* BEGIN DOCUMENT PASSAGE *
The stdev of your results looks quite high for a perf bench sched
pipe. I usually got something around 1%

>
> At least I didn't see the regression.
> >
> >>
> >> Would you mind share uperf(netperf load) result on your side? That's the
> >> workload I have seen the most benefit this patch contributed under heavy
> >> load level.
> >
> > with uperf, i've got the same kind of result as sched pipe
> > tip/sched/core: Throughput 24.83Mb/s (+/- 0.09%)
> > with this patch: Throughput 19.02Mb/s (+/- 0.71%) which is a 23%
> > regression as for sched pipe
> >
> In case this is caused by the logic error in this patch(sorry again), did
> you see any improvement in patch V2? Though it does not helps for nohz=off
> case, just want to know if it helps or does not help at all on arm platform.

With the v2 which rate limit the update of the cpumask (but doesn't
support sched_idle stask), I don't see any performance impact:

perf bench sched pipe -T -l 50000
# Running 'sched/pipe' benchmark:

# Executed 50000 pipe operations between two threads

Total time: 0.983 [sec]

19.666880 usecs/op
50846 ops/sec

Vincent

>
> Thanks,
> -Aubrey
>
> >>
> >> Maybe I should look for the architecture specific implementation? Any clue?
> >>
> >>>
> >>>> 10 iterations "./hackbench 1 process 2560" on my side are:
> >>>>
> >>>> 5.8.10: 0.14(+/- 12.01%)
* END DOCUMENT PASSAGE *
> DIRECTION A
Answer these questions using the thread excerpt on scheduler benchmarks:
(i) What uperf throughput was reported for tip/sched/core?
(ii) With v2, what total time did the sched pipe benchmark report?
(iii) With v2, how many operations per second did that same benchmark report?
* BEGIN DATA RECORDS *
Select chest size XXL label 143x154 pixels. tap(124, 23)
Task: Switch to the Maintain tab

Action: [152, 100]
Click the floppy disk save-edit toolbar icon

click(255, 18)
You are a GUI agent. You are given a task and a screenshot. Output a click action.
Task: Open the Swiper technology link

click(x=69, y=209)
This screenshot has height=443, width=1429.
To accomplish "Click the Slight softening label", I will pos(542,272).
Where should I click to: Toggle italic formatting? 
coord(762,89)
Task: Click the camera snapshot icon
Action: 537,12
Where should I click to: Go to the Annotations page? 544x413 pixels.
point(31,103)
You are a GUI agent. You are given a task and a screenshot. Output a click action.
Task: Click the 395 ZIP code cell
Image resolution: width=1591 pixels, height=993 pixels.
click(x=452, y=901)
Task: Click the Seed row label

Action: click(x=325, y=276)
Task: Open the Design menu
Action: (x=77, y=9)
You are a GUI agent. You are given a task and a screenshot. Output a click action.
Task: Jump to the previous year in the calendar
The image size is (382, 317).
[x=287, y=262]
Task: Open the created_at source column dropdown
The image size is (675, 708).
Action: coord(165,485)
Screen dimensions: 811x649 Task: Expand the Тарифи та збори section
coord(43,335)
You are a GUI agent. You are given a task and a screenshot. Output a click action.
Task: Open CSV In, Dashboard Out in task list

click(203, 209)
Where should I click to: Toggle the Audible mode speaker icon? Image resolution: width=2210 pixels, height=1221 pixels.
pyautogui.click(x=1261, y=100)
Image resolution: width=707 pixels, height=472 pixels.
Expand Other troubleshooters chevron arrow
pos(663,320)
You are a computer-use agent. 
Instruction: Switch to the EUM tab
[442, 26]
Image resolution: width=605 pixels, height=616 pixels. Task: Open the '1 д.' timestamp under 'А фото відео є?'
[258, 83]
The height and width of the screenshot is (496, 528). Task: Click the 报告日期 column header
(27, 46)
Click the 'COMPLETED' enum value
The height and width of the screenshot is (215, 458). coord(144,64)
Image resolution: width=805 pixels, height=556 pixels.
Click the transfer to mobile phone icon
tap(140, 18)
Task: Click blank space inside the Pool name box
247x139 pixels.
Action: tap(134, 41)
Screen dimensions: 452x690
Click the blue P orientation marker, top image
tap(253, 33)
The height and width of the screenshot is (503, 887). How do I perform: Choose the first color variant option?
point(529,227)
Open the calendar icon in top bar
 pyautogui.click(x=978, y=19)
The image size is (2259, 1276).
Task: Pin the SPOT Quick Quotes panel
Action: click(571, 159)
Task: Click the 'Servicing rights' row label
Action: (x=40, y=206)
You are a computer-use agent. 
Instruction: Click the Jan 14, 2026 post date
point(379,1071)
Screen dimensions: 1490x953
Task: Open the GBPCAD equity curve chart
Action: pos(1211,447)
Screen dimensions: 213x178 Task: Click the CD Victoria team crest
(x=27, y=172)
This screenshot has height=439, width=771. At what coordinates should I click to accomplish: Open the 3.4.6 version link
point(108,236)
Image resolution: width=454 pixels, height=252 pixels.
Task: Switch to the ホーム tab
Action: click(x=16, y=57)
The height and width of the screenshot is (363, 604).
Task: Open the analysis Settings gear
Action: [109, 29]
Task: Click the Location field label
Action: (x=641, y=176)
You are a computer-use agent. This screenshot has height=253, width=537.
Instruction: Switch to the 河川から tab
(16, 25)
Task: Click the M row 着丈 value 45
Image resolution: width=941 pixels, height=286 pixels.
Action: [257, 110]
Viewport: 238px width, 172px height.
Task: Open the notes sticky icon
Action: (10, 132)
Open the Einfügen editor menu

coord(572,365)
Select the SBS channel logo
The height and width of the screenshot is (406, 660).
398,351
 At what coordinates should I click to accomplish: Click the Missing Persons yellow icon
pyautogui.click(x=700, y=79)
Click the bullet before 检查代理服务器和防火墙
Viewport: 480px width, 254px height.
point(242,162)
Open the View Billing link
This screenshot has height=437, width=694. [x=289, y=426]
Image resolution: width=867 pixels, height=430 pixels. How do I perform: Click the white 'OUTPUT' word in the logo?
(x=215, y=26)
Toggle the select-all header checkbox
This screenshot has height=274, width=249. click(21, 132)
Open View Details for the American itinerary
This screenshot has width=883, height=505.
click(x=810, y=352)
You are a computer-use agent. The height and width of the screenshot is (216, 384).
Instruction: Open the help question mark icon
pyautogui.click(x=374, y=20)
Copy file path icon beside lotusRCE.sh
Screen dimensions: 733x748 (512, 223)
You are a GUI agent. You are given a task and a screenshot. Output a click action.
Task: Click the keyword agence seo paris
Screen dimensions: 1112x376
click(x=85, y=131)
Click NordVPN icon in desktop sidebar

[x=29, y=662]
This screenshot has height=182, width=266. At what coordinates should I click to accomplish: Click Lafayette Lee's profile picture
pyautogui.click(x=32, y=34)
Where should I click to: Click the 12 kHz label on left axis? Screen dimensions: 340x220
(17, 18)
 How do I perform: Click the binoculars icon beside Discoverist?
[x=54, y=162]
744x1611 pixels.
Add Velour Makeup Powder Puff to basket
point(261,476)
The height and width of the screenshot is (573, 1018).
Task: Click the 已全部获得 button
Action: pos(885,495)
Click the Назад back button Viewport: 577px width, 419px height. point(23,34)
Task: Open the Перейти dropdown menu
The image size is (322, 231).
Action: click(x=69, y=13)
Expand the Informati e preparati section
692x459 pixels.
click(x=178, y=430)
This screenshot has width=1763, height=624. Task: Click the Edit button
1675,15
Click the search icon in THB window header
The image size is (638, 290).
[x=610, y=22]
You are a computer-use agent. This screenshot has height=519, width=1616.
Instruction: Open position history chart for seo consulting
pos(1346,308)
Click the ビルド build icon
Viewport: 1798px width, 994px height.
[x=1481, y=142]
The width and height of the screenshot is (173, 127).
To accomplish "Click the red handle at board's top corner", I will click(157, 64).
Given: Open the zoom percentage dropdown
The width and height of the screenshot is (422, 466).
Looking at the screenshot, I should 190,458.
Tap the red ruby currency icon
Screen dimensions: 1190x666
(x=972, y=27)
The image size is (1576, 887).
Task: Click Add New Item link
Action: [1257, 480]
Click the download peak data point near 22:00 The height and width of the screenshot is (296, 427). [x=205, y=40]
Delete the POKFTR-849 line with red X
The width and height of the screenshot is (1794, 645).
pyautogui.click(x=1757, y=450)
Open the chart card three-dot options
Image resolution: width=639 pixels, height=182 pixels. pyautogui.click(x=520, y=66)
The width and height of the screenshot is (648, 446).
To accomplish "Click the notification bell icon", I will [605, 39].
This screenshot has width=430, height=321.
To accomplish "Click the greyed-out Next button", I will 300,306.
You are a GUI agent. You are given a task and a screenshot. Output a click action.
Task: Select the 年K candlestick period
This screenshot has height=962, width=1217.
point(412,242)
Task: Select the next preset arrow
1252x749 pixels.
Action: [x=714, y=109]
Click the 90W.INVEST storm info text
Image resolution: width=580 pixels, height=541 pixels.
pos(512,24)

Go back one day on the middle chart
* END DATA RECORDS *
> DIRECTION B
Echo the part of the entries that opens with the line containing "Open View Details for the American itinerary" and closes with the line containing "Action: click(x=69, y=13)". Include both of those lines.

> TASK SOLUTION A
(i) 24.83Mb/s (+/- 0.09%)
(ii) 0.983 sec
(iii) 50846 ops/sec

> TASK SOLUTION B
Open View Details for the American itinerary
This screenshot has width=883, height=505.
click(x=810, y=352)
You are a computer-use agent. The height and width of the screenshot is (216, 384).
Instruction: Open the help question mark icon
pyautogui.click(x=374, y=20)
Copy file path icon beside lotusRCE.sh
Screen dimensions: 733x748 (512, 223)
You are a GUI agent. You are given a task and a screenshot. Output a click action.
Task: Click the keyword agence seo paris
Screen dimensions: 1112x376
click(x=85, y=131)
Click NordVPN icon in desktop sidebar

[x=29, y=662]
This screenshot has height=182, width=266. At what coordinates should I click to accomplish: Click Lafayette Lee's profile picture
pyautogui.click(x=32, y=34)
Where should I click to: Click the 12 kHz label on left axis? Screen dimensions: 340x220
(17, 18)
 How do I perform: Click the binoculars icon beside Discoverist?
[x=54, y=162]
744x1611 pixels.
Add Velour Makeup Powder Puff to basket
point(261,476)
The height and width of the screenshot is (573, 1018).
Task: Click the 已全部获得 button
Action: pos(885,495)
Click the Назад back button Viewport: 577px width, 419px height. point(23,34)
Task: Open the Перейти dropdown menu
The image size is (322, 231).
Action: click(x=69, y=13)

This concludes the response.